5 ways to increase your running stamina

5 ways to increase your running stamina

Having good stamina while you run makes the sport so much more fun. If you get out there and feel good while you run, and feel good afterwards, you are more likely to keep up running, and have fewer bad days. Doing these things will help you enjoy running more.

Here are a few tips that can help increase your stamina when running, and improve your all over physical performance.

1. Choose the right shoes. Running shoes will set the stage for an excellent running session. If you run in the wrong shoes, you will feel pain sooner than later. My brother got some running shoes on sale at target last year. He joked about how he’ll be spending more on doctor bills than the most expensive shoes there were. He had a stress fracture within a week.

2. Warm-up properly. Many beginner runners skip the warm-up phase, this is a big mistake and will make you more prone to injury. You should always start with a quick walk, or slow jog for at least 5 minutes, then lightly stretch, this reduces any stiffness.

3. Relax . This may not sound obvious, but relaxation is the foundation of stamina. Stress robs you of energy and slows you down. Relaxation allows constant and unhindered flow of energy throughout your body, thus opening the door for a better running performance.

4. Build the intensity gradually.

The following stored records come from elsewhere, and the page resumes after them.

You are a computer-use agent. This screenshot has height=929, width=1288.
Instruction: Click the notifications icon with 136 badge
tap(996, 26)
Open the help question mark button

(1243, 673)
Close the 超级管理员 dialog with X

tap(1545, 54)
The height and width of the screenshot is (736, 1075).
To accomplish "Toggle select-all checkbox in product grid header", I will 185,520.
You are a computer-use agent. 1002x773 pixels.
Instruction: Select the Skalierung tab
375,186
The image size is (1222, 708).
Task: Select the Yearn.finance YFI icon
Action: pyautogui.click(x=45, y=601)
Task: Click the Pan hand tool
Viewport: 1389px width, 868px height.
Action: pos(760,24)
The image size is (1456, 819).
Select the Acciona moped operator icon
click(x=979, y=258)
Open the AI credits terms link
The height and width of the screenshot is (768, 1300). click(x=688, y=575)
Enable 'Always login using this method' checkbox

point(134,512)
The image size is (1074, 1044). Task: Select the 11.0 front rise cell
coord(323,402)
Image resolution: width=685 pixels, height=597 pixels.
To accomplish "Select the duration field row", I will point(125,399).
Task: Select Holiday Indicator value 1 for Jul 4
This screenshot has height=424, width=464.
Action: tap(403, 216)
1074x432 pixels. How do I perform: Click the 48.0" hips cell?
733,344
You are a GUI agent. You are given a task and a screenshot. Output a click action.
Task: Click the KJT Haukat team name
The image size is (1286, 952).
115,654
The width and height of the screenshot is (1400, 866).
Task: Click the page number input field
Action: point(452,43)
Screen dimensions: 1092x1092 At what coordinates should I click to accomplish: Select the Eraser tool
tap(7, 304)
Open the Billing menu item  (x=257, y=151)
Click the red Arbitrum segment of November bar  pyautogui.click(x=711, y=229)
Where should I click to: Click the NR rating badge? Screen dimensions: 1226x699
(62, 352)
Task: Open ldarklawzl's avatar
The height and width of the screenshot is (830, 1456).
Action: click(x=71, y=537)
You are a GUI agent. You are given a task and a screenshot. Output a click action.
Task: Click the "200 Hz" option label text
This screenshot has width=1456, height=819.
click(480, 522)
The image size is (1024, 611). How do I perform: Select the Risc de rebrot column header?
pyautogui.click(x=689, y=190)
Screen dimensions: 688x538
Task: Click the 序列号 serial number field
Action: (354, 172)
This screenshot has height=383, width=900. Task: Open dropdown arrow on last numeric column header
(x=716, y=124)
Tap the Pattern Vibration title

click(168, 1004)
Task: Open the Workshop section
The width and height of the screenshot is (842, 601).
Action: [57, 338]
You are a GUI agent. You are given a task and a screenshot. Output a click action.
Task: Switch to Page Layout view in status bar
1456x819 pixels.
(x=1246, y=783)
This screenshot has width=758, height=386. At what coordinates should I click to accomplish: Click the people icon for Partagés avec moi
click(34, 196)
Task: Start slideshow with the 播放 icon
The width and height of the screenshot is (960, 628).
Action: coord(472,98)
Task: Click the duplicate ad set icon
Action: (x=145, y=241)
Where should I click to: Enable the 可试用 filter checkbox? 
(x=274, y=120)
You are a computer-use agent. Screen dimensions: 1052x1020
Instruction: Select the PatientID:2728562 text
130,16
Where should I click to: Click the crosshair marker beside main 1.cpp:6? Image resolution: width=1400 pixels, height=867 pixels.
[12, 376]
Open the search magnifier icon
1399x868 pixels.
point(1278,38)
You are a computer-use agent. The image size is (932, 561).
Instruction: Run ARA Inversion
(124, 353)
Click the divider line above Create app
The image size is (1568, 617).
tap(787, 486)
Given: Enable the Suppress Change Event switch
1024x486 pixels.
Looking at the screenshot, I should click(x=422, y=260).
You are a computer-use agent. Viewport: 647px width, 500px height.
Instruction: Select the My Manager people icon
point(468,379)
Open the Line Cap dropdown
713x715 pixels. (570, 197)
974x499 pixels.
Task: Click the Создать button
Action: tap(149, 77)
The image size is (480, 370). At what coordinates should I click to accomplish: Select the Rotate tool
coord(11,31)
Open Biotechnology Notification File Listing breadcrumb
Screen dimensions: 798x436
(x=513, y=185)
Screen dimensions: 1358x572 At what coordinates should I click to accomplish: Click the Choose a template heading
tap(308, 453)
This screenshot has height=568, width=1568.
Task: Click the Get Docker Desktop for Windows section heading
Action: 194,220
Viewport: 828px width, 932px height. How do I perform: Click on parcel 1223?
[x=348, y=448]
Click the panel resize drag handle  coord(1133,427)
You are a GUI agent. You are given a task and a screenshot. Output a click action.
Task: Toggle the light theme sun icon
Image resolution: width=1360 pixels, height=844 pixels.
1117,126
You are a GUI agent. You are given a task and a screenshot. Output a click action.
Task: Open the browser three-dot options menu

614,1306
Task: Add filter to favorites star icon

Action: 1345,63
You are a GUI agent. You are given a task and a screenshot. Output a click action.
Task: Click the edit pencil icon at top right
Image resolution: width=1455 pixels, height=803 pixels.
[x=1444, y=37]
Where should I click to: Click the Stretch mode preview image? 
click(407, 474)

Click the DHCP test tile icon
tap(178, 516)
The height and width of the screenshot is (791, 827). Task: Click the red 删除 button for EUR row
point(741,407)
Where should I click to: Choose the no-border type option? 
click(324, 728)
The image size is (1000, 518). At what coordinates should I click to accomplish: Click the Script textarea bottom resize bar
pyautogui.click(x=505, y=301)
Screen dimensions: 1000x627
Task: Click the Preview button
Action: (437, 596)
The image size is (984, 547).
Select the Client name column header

Don’t push yourself from the get go. Start slow and build up gradually. It does take time to build up your stamina. Stick to the 10% rule. Only increase your distance by 10%/week.

5. Recovery. Taking some days off doesn’t mean that you are lazy, it means that you are training smart and not letting your ego to get in the way of your success. Recovery plays a vital role in your stamina as training does. You should plan your runs, and distances depending on the days you are taking off, or cross training while you recover.